The first post I read this morning was @mummybarrow’s Ranty Friday on her twitter conversation with Dom Joly (whoever that is) about his use of the c word when referring to an experience with Cineworld. I’m 100% with Mummy Barrow on this one by the way – and I’m saying that as a swearer myself – have a read and see where you stand.
But I’m not going to talk about swearing on twitter, I’m going to talk about something I find even more offensive – ‘naming and shaming’. This kind of thing:
‘Awful customer service from XYZ at @asda Cardiff Bay today’
‘Would it be so hard to smile at your customers, XYZ @sainsburys in Roath?’
‘Not sure what you’re paying XYZ in your Cardiff branch for, @johnlewis, it’s certainly not for good customer service’
These are all paraphrased examples of tweets that I’ve seen – you’ve probably had similar ones pop up on your timeline. And more often than not these tweets are from people who have no idea how crap and demoralising a minimum wage job at the front line of retail/call centres/other service industry because they’ve never had to do it.
I DETEST this sort of tweeting. It’s no more and no less than bullying. It’s abusing one of Twitter’s great strengths – the ability to have a direct line to the brands you care about, and turning it into an anonymous hit and run, and one with no consequences or comebacks. Someone is going to get at least a bollocking, at worst lose their job, and without any opportunity to defend themselves.

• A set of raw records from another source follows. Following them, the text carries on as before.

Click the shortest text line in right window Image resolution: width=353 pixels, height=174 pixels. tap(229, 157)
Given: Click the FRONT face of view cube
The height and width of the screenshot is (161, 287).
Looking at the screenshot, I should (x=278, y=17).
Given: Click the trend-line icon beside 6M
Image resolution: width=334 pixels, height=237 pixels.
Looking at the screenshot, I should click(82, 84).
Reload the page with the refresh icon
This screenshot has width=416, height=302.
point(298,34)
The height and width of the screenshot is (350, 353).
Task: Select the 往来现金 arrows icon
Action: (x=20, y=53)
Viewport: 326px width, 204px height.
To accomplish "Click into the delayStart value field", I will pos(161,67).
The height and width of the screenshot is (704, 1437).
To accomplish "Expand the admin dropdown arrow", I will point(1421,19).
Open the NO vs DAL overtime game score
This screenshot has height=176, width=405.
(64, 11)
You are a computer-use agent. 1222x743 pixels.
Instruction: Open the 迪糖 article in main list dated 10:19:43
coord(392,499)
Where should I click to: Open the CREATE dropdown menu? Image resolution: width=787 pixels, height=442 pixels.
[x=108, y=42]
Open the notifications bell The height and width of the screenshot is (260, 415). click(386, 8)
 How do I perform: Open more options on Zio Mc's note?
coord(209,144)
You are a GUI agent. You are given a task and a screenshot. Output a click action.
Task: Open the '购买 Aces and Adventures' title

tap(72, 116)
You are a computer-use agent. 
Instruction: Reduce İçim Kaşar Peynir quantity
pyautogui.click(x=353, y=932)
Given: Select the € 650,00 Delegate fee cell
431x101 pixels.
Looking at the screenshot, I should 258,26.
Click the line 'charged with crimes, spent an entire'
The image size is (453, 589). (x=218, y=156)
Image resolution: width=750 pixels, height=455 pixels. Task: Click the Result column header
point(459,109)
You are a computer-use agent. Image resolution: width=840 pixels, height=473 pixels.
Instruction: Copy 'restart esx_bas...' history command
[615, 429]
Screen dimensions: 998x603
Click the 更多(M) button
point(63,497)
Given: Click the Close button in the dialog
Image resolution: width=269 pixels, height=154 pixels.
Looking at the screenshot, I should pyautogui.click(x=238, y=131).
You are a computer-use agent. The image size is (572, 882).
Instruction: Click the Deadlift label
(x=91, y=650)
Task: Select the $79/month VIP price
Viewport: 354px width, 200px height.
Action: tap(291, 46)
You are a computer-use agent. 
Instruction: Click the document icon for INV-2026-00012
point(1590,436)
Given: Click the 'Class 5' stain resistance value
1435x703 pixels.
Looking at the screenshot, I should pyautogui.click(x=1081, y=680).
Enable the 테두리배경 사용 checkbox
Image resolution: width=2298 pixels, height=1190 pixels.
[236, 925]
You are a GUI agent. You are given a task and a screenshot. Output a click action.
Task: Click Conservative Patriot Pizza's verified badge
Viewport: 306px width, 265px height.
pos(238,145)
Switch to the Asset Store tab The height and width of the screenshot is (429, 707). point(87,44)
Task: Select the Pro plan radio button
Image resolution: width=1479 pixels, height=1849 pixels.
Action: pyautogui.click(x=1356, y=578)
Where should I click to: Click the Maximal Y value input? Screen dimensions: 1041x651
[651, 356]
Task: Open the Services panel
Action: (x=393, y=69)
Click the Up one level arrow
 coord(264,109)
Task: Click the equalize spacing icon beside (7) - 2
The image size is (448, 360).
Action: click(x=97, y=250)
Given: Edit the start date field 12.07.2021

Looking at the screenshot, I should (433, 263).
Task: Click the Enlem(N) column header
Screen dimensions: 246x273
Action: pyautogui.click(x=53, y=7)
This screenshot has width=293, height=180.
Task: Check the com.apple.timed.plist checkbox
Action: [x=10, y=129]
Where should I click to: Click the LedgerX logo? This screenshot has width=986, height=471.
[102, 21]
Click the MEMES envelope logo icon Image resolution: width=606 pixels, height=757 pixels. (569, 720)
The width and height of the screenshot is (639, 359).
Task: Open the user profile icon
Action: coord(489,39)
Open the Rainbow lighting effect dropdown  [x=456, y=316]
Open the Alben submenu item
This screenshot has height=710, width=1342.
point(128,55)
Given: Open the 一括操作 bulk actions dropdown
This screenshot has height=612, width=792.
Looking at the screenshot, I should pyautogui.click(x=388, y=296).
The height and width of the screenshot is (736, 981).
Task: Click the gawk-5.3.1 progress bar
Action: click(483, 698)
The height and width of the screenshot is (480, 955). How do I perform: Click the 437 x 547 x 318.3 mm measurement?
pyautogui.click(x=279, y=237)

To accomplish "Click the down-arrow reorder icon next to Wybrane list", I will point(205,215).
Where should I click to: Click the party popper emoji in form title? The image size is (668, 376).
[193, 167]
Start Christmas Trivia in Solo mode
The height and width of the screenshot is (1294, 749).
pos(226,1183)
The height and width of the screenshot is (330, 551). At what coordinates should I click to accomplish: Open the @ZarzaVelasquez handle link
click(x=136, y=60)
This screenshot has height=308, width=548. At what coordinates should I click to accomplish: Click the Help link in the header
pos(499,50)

If you think an organisation is being let down by its staff, by all means raise it through the proper channels. At least that way you give the target of your wrath the right of reply. If you don’t think whatever it is that bugs you is worthy of your time and energy in making a complaint, then sure, drop a quick – general – tweet to the company – they’ll probably value your feedback.
But don’t be a bully. Because if you indulge in throwaway ‘naming and shaming’ that’s what you are.